Occult Orientated Crime
What’s not to love about this project name? The occult is a common theme in Wolfers’ work. Since 2014, he’s released three albums a Occult Orientated Crime, most notably one on Dekmantel just last year. Musically all three albums (one of them is a live recording) veer between darker ambient bits and pure arpeggio bliss, weaved together as faux-soundtracks to strange sci-fi flicks.
Nacho Patrol started out as an outlet for Wolfers to fuse afro beat tropes with his typically psychedelic melodic take on house and disco. Lately, his output as Nacho Patrol has been less singular within his own oeuvre and has aligned more often than not with tracks he’d put out as Legowelt, too. Other than that it’s one of his most prolific projects.
Franz Falckenhaus could be a character in a John Le Carré novel. If Le Carré had a soft spot for psychedelics. The four Falckenhaus albums have titles like Stories From My Cold War, The Lost Border or Secret Microcassettes, all of which have been released on Wolfers’ own Strange Life label as either CDs, cassette or digital-only. They all show him at his most ambient and drone-y.
The Psychic Stewardess
So far, The Psychic Stewardess only made one appearance in Wolfers’ discography, but it’s easily one of his greatest project names. Who wouldn’t want to read the tales and adventures of a psychic stewardess? Like many of his releases, Spiritual Foundation—his sole release under the moniker—was released as a CDr on Wolfers’ own Strange Life Records.
Seaside Houz Boys
Seaside Houz Boys sees Wolfers reimagining the sound of Lil Louis’ early Dance Mania releases. His EP for DJ Haus’ label Hot Haus under the name includes a couple of floor-wrecking tracks like “Nude Beach”.

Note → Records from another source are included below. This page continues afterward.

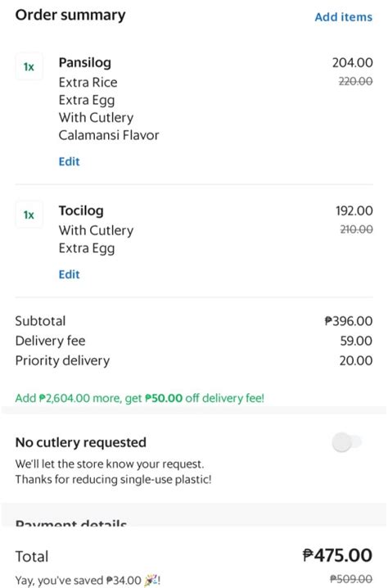This screenshot has width=388, height=588.
Task: Change the Tocilog 1x quantity badge
Action: click(x=29, y=215)
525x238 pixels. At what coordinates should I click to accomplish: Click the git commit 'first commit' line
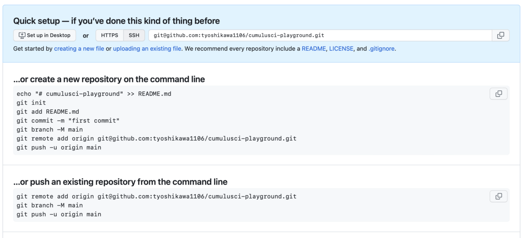point(68,121)
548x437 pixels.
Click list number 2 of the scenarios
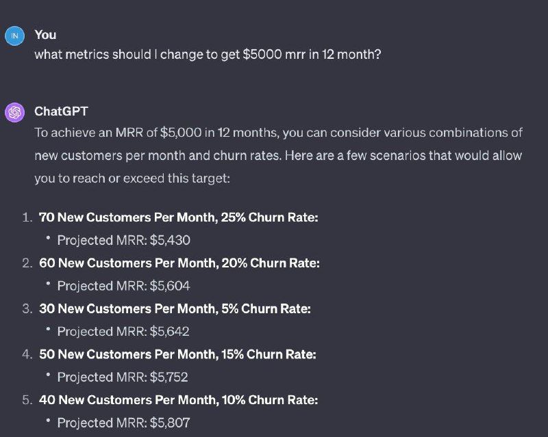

The back story to Florenza Malvelli’s Special Brigade is a typical Wolfers juxtaposition of cliched plot twists. It’s a soundtrack for an imagined reactionary action flick about a member of a Special Brigade in 1980s Italy who fights organized crime and left wing groups. He eventually finds out that he’s being used and starts a vendetta, only to find himself siding with a local Mafia boss. All of this to the sound of dusty synth work-outs and sparse beats.
Calimex Mental Implant Corp.
How does Wolfers decide which of his many records actually gets pressed onto wax? El Saber Del Arpavor, his sole album as Calimex Mental Implant Corp., made it onto shiny black vinyl last year on his own Nightwind Records. Musically, it’s classic Wolfers with a few great oddities like the downbeat jam “A Wolf In The Desert”.
Rising Sun Systems
Discogs categorizes Oberheim Space, the album Wolfers produced as Rising Sun Systems, as vaporwave. Pretty misleading if you ask us, but the other two styles provided, ambient and new age, make up for that. It’s instant psychedelia to mentally drift away to. The album features another great breakbeat/downtempo track,”I Was Born In A Valley Of Freaks” , that deserves to be played on all chill-out floors of the future.
Sure, being the analog synth nerd he is, Wolfers was bound to pose as a Japanese producer at some point. There’s no back-story to Satomi Taniyama, only the 2010 album Portopia, which is another exercise in Wolfers-style ambient flourishes.